Using the additional M2 filter, the mutation incidence pre-transplant and post-transplant were 39/146 (27%) and 25/81 (31%), respectively, with missense mutations in DNMT3A, ASXL1 and PPM1D being the most frequently filtered mutations.

Conclusion:
Our results using deep SmMIP sequencing and M1 filters reveal a mutation prevalence of 36% in IMiD-naive MM pts pre-transplant, and 35% in the early post-transplant period. Despite changes in individual mutations across time points, both mutation prevalence and affected genes, as well as the VAFs of shared mutations, remain consistent from pre- to post-transplant.
Although our mutation prevalence rates may appear higher than those typically reported, mutation rates vary in the literature, with some MM studies reporting similar rates.
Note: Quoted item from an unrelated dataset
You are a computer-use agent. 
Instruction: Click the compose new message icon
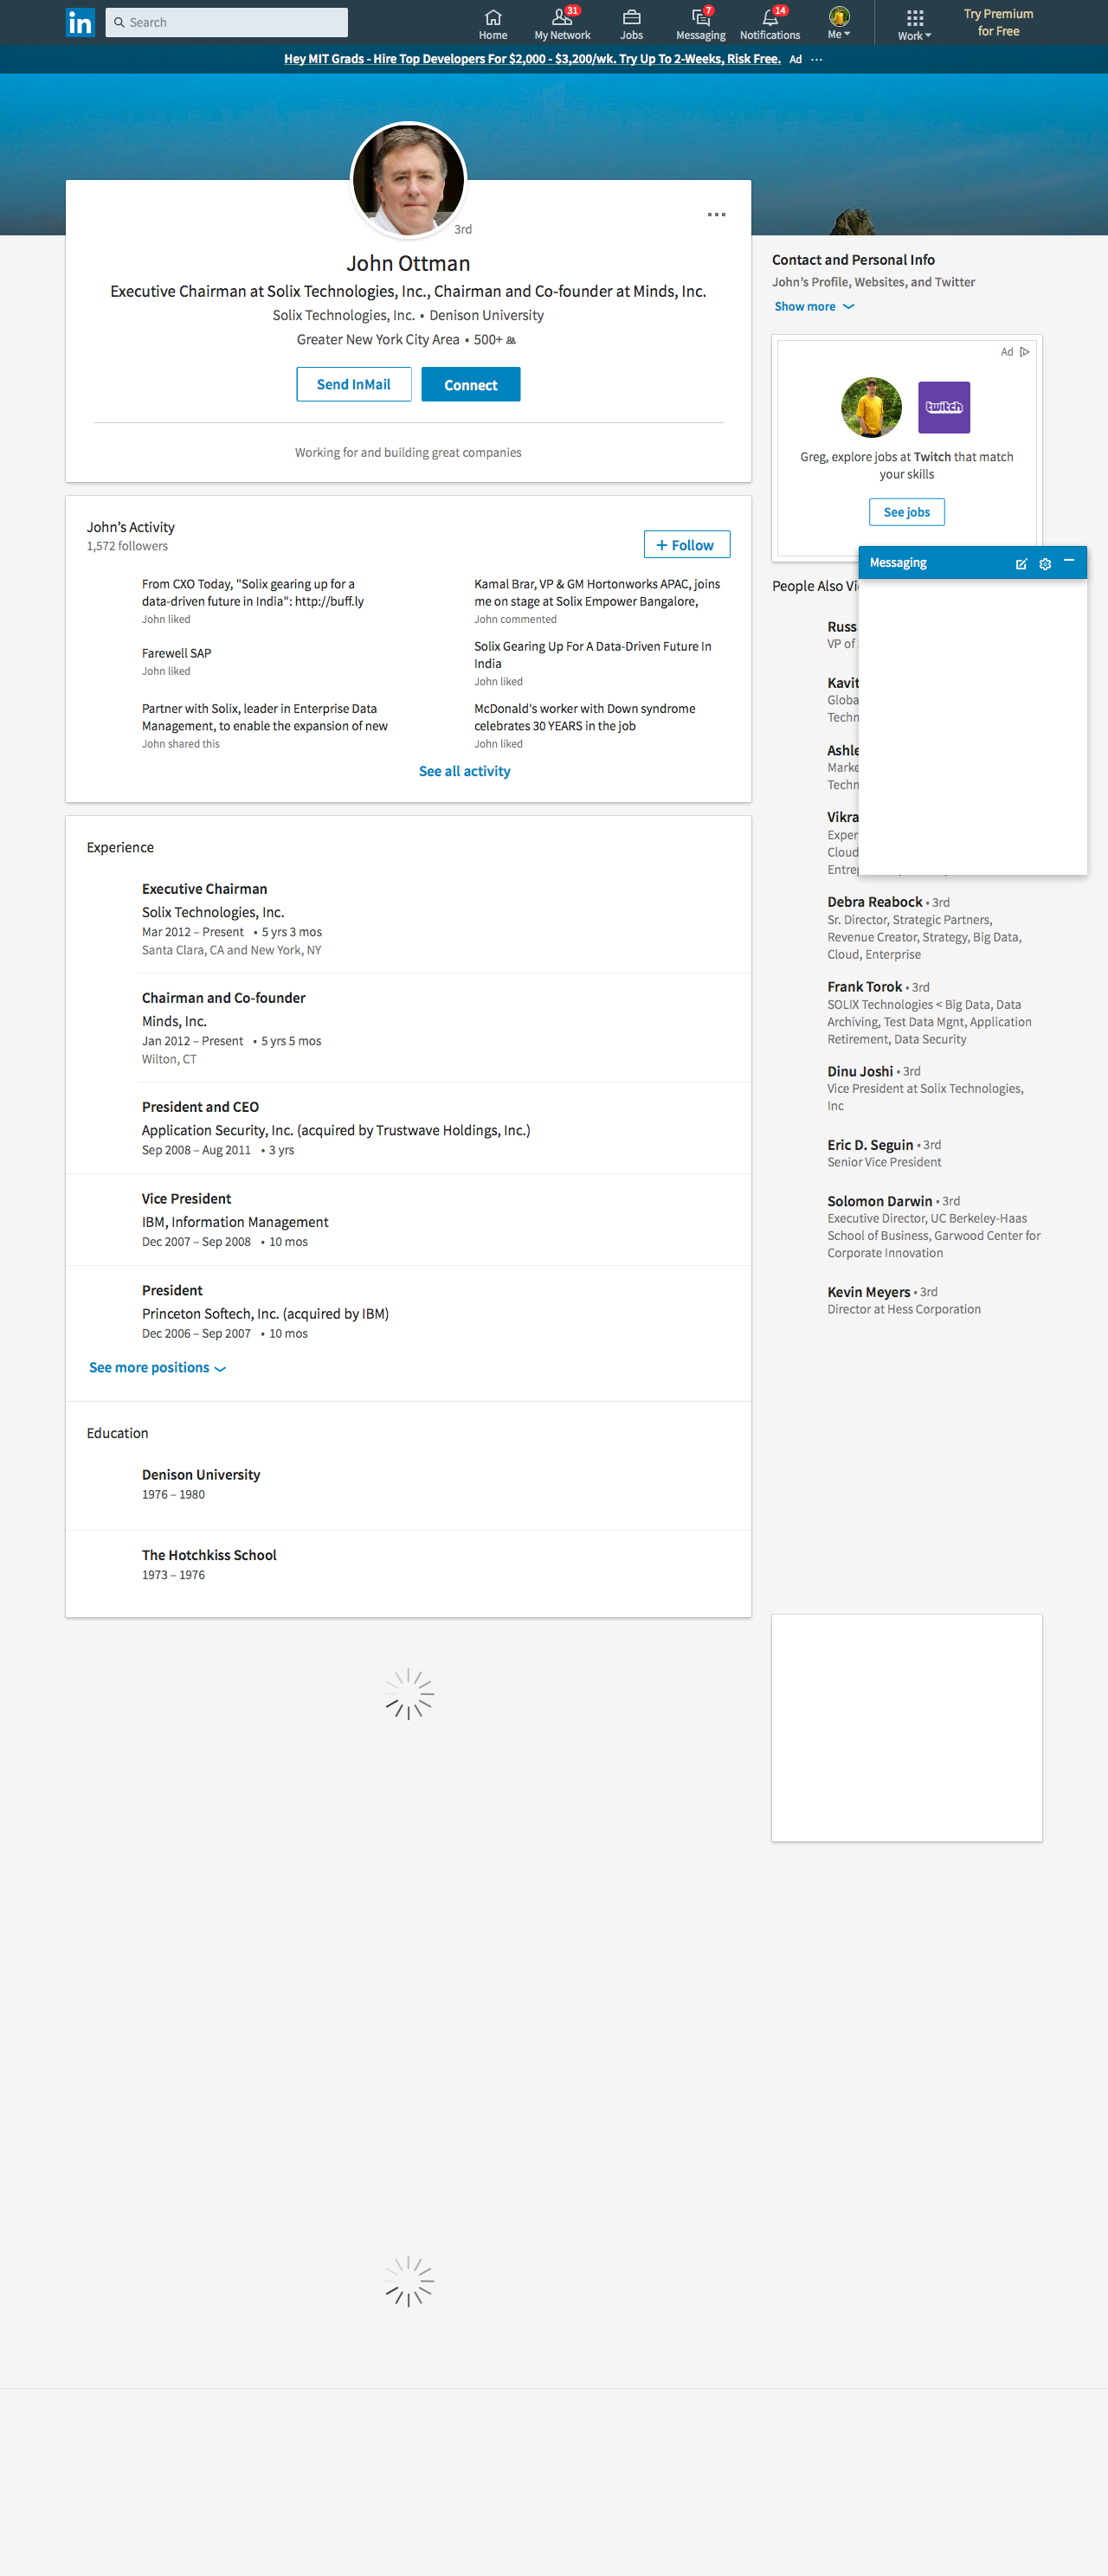click(x=1021, y=564)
It is likely differences in assay sensitivity, variations in filtering approaches, selection of targeted genes, and deliberate use of low VAF threshold may impact results.
While mutation rates are reduced by a more stringent filtering, pattern of frequent mutations, as well as proportion of mutations that are shared across pre and post-transplant time points remains similar. Given the paucity of data exploring the evolution of CHIP mutations in MM over extended time and treatments, we feel that using a less stringent filtering strategy may identify small but clinically significant mutations important for longitudinal tracking.